> _PROMPT_:
Find each line of the material below in which the word "This" occurs, and return it.

> _THE RECORDS_:
----------
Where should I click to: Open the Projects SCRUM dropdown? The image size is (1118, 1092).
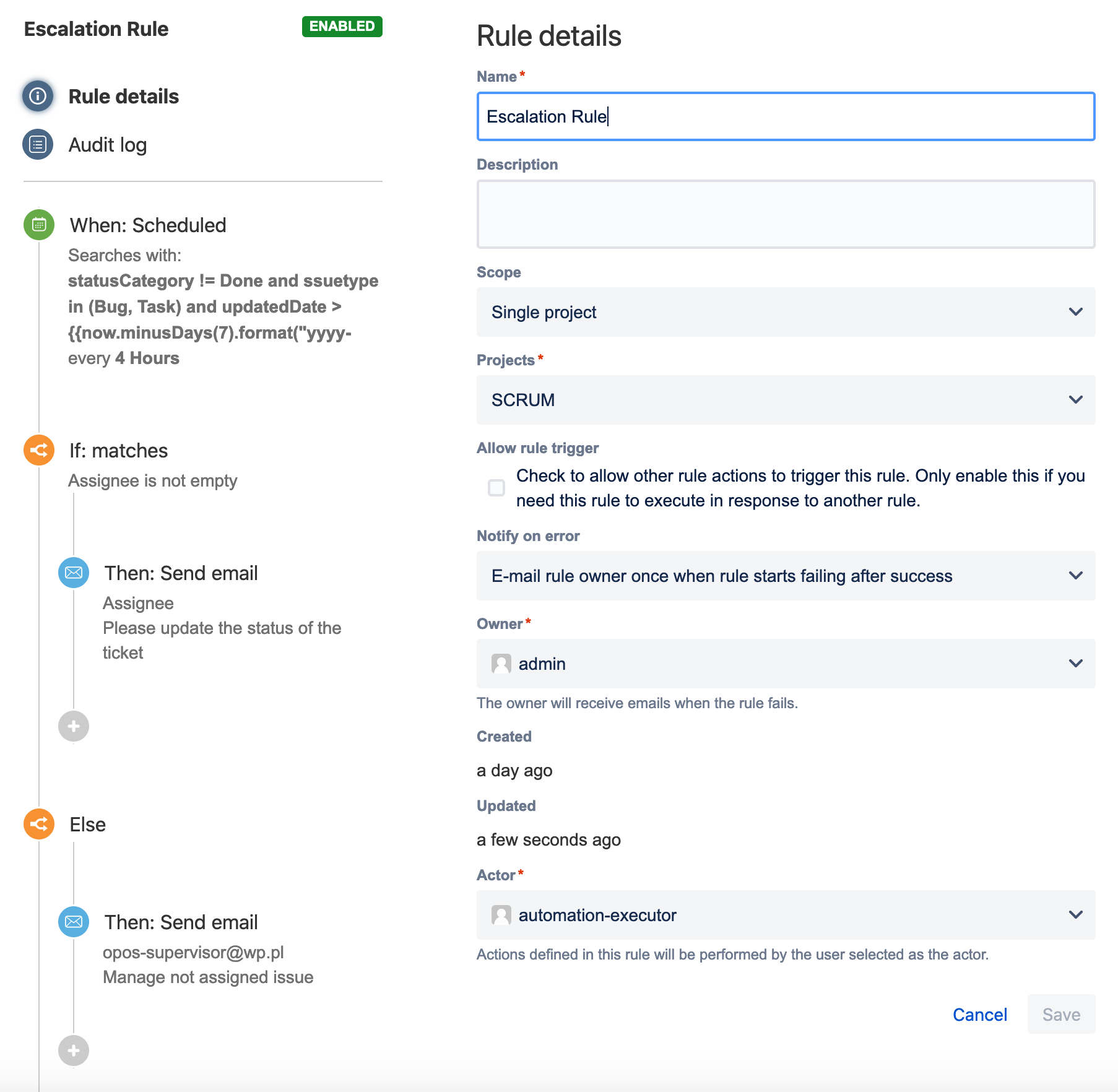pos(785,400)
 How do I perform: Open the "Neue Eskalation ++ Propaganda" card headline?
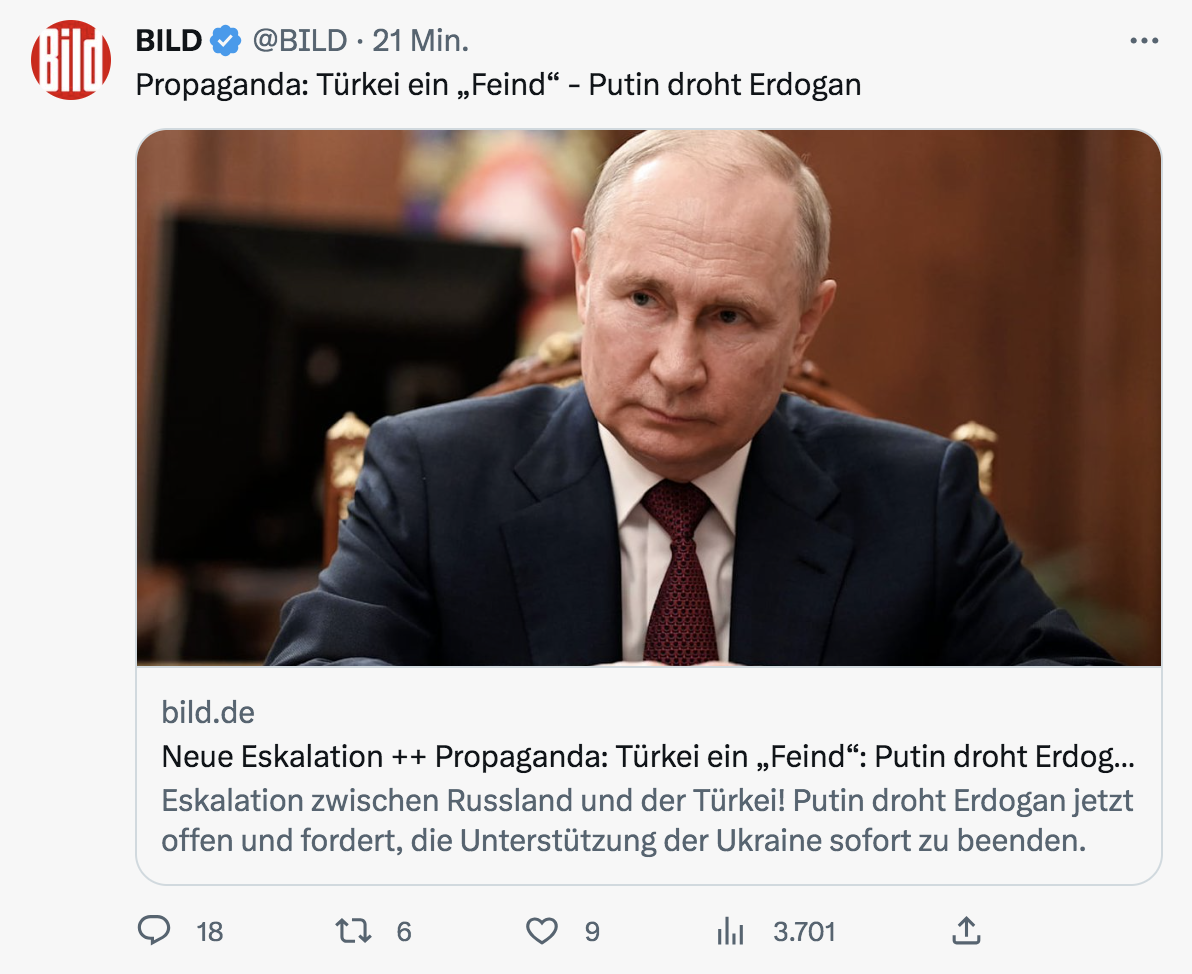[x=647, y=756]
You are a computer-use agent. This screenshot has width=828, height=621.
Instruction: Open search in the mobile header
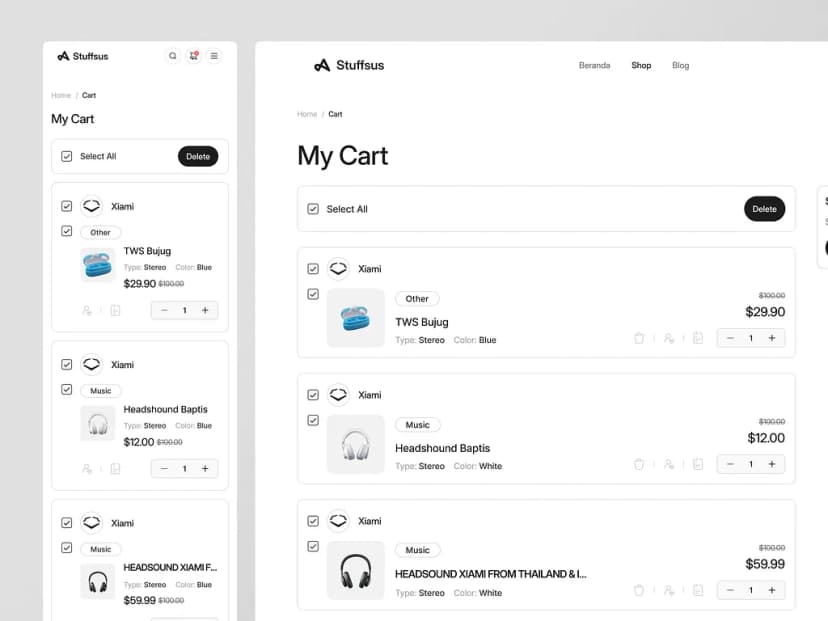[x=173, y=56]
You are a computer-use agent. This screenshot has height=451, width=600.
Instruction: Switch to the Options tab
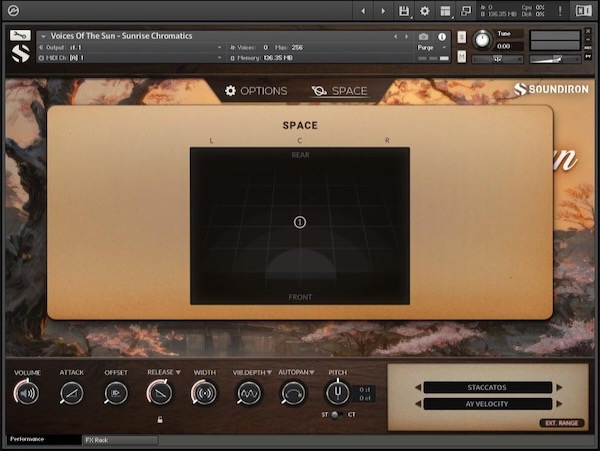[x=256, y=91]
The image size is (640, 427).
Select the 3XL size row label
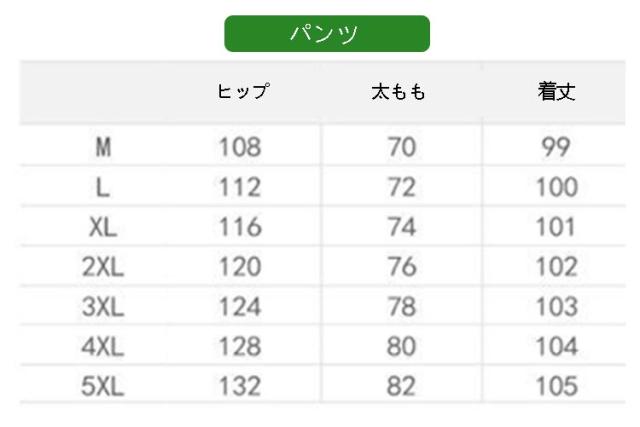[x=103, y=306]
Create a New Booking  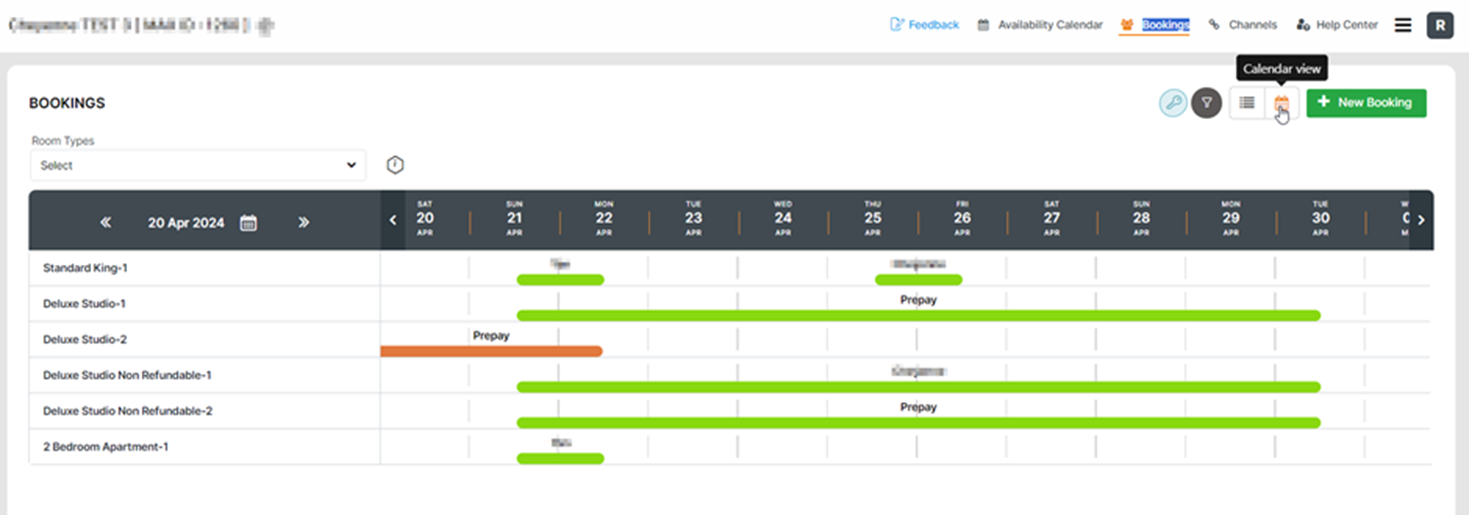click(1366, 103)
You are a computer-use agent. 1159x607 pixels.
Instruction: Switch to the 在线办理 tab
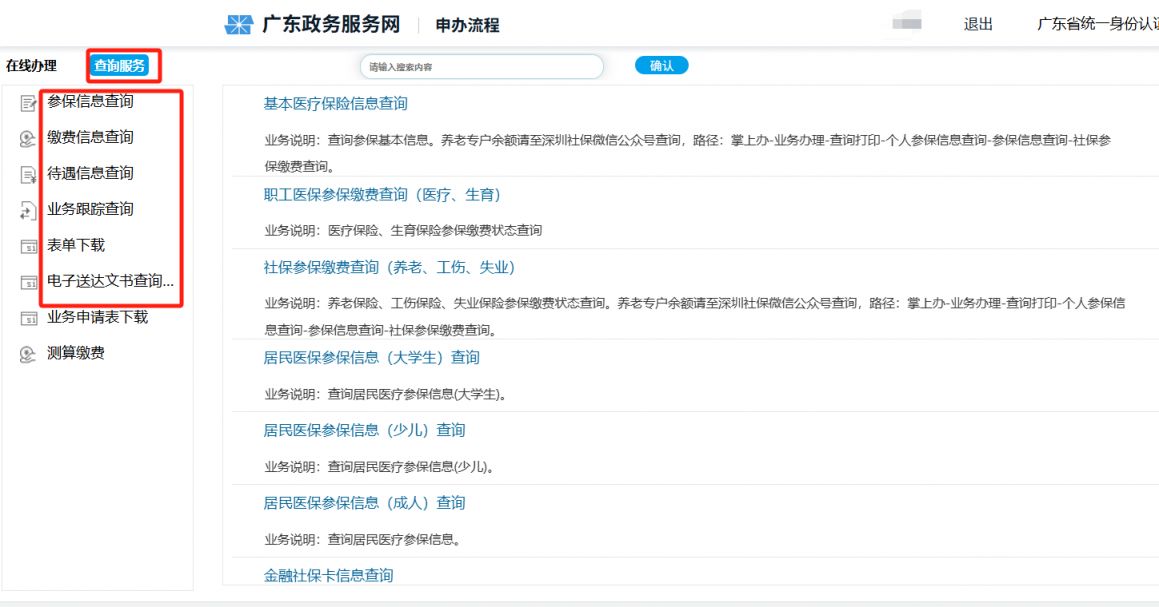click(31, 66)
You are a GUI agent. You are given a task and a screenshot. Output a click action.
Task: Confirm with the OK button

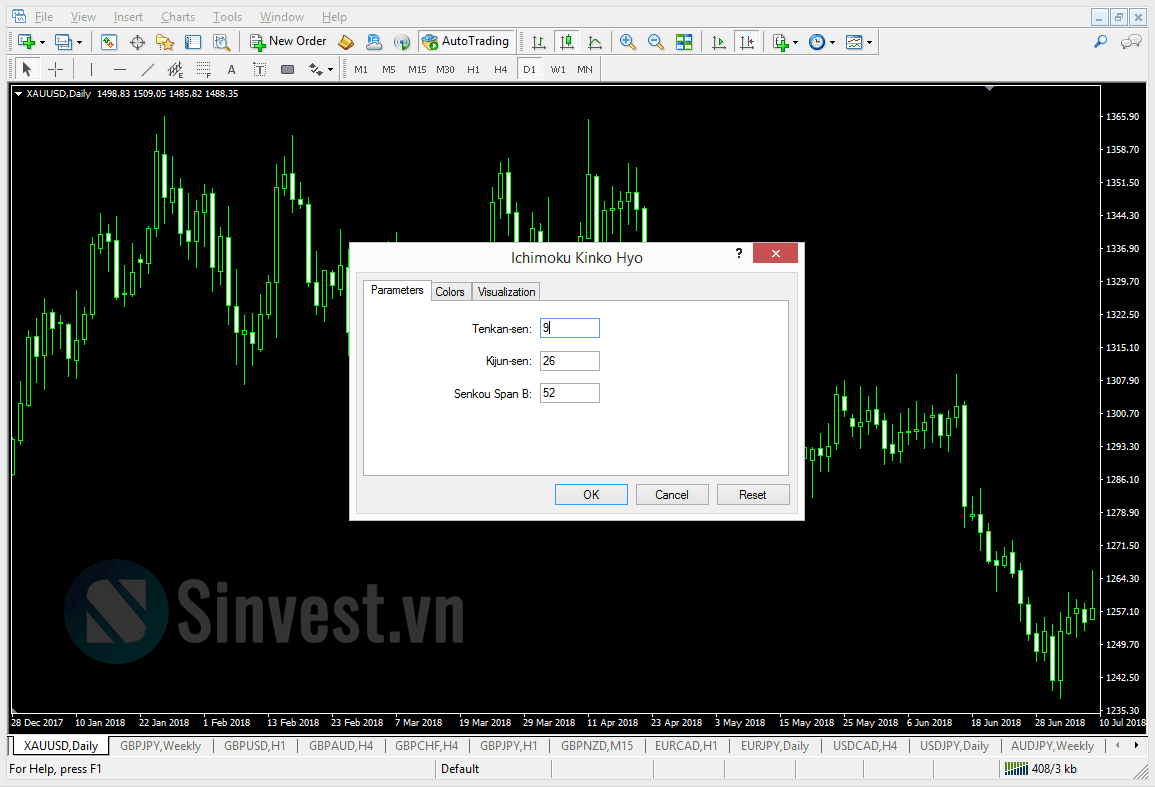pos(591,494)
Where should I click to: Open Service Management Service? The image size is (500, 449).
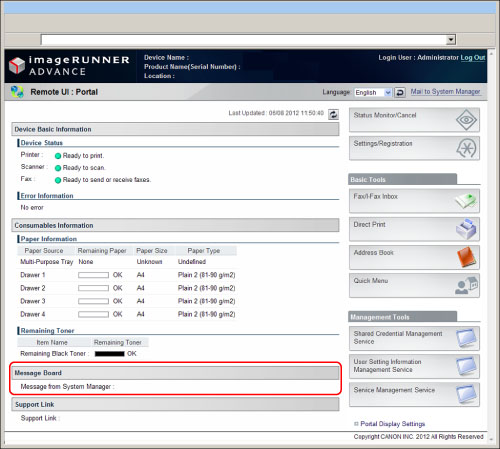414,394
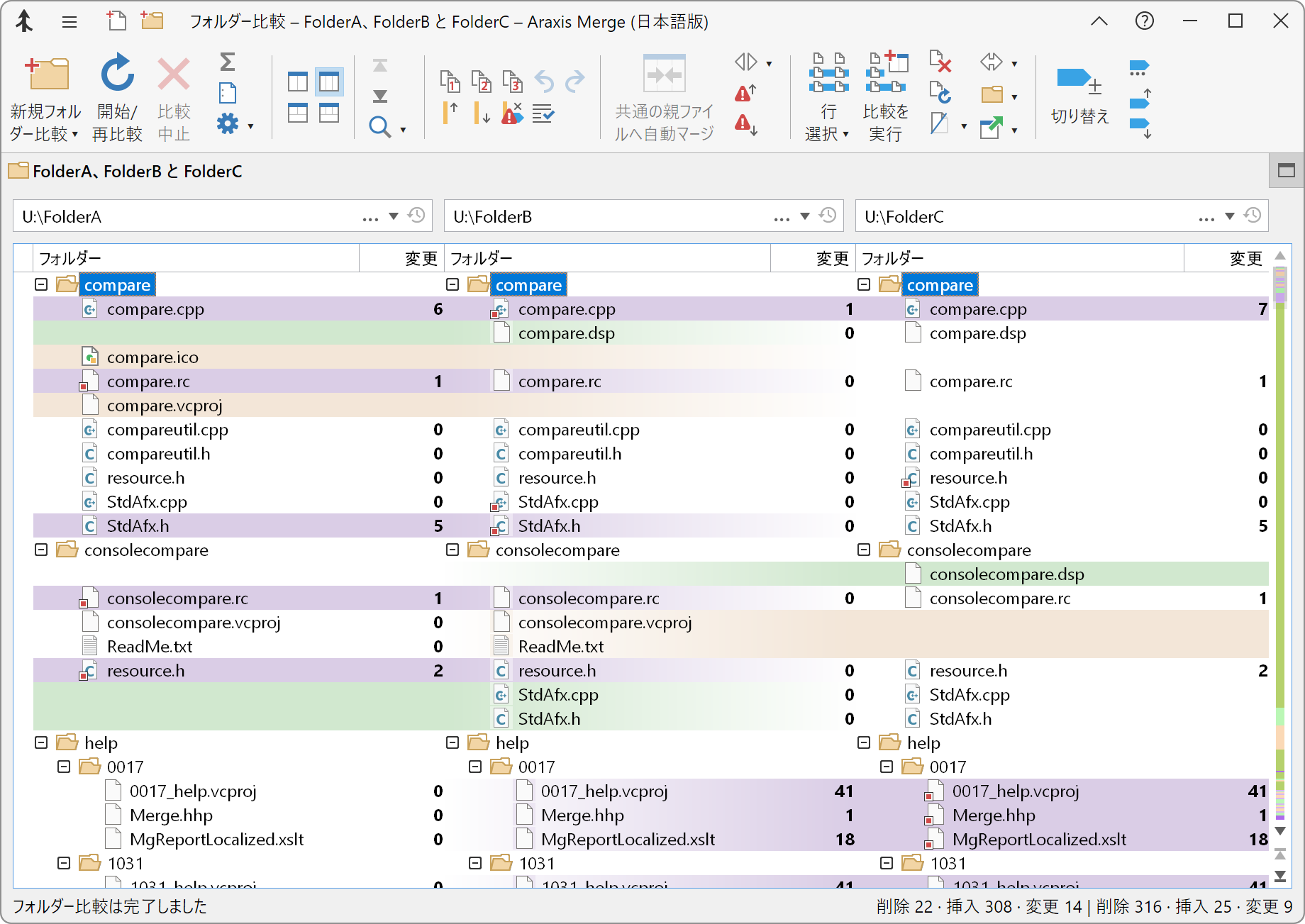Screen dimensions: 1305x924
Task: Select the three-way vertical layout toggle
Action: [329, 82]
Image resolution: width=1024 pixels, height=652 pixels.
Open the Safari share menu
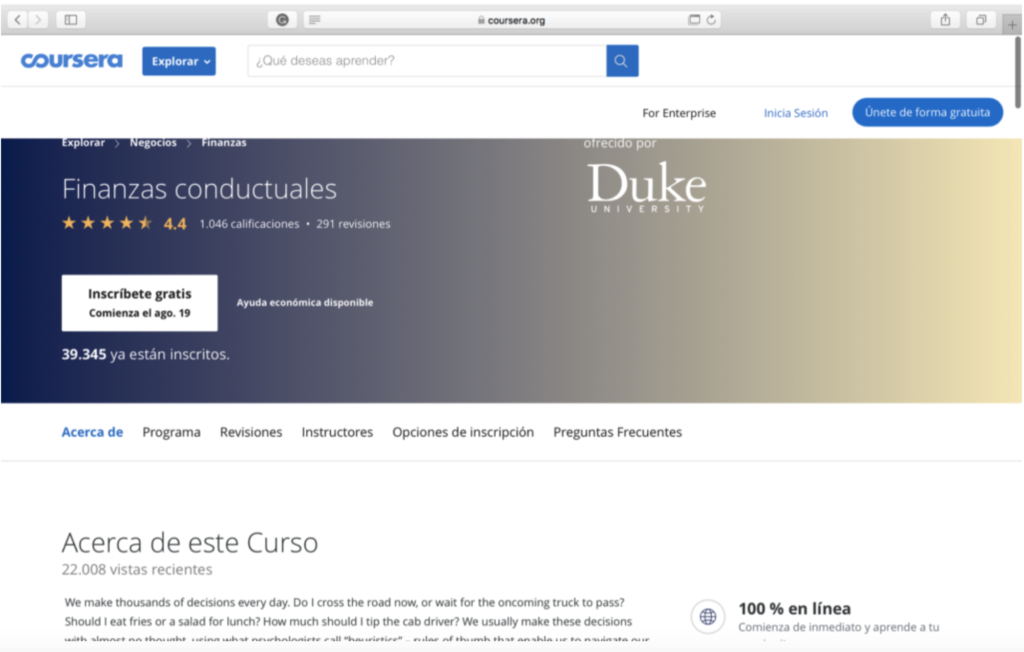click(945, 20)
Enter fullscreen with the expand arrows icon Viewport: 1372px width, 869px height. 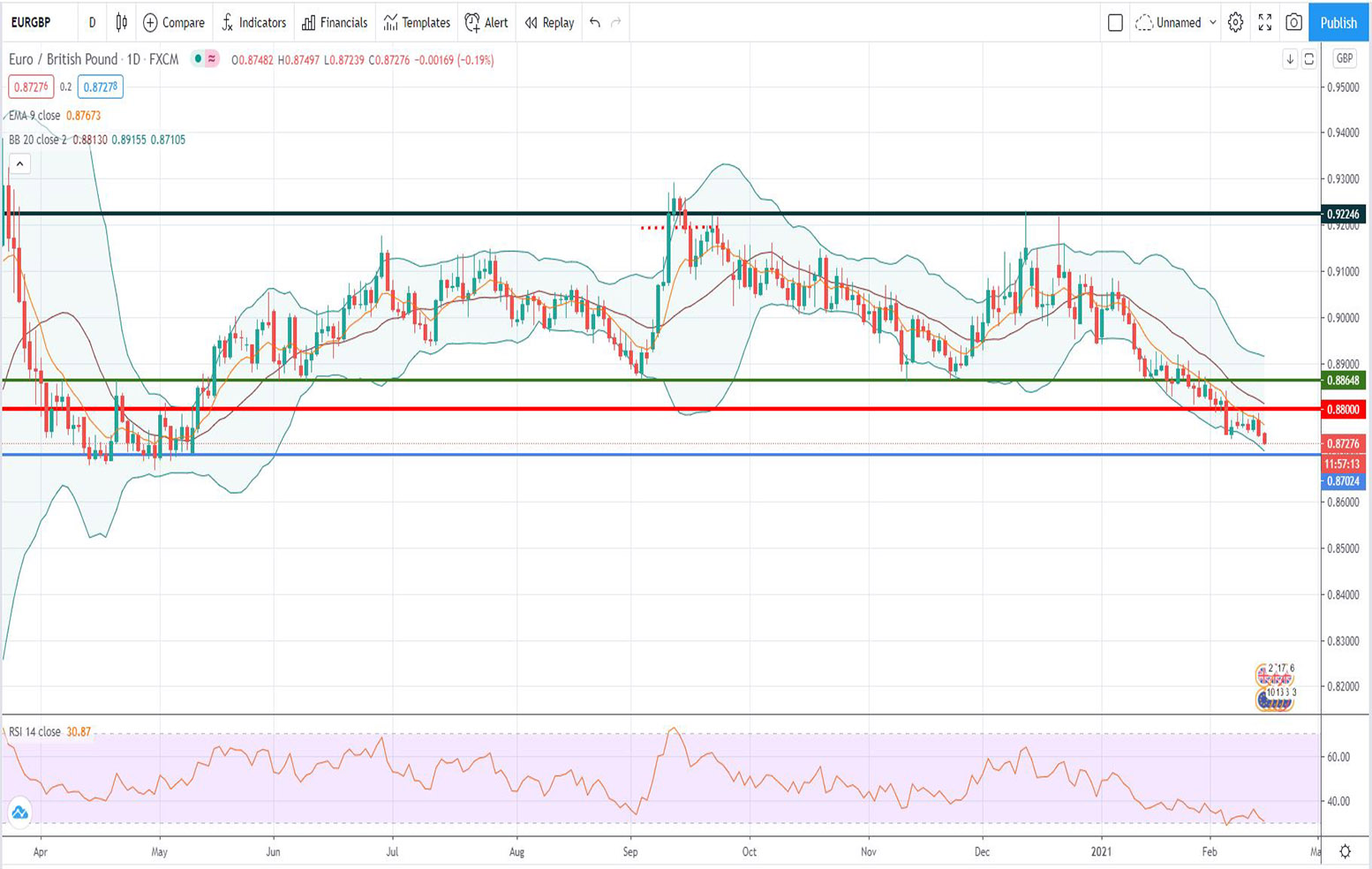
----------
> _SOLVED EXERCISE_:
You are a computer-use agent. This screenshot has width=828, height=621.
You are a computer-use agent. This screenshot has height=451, width=600.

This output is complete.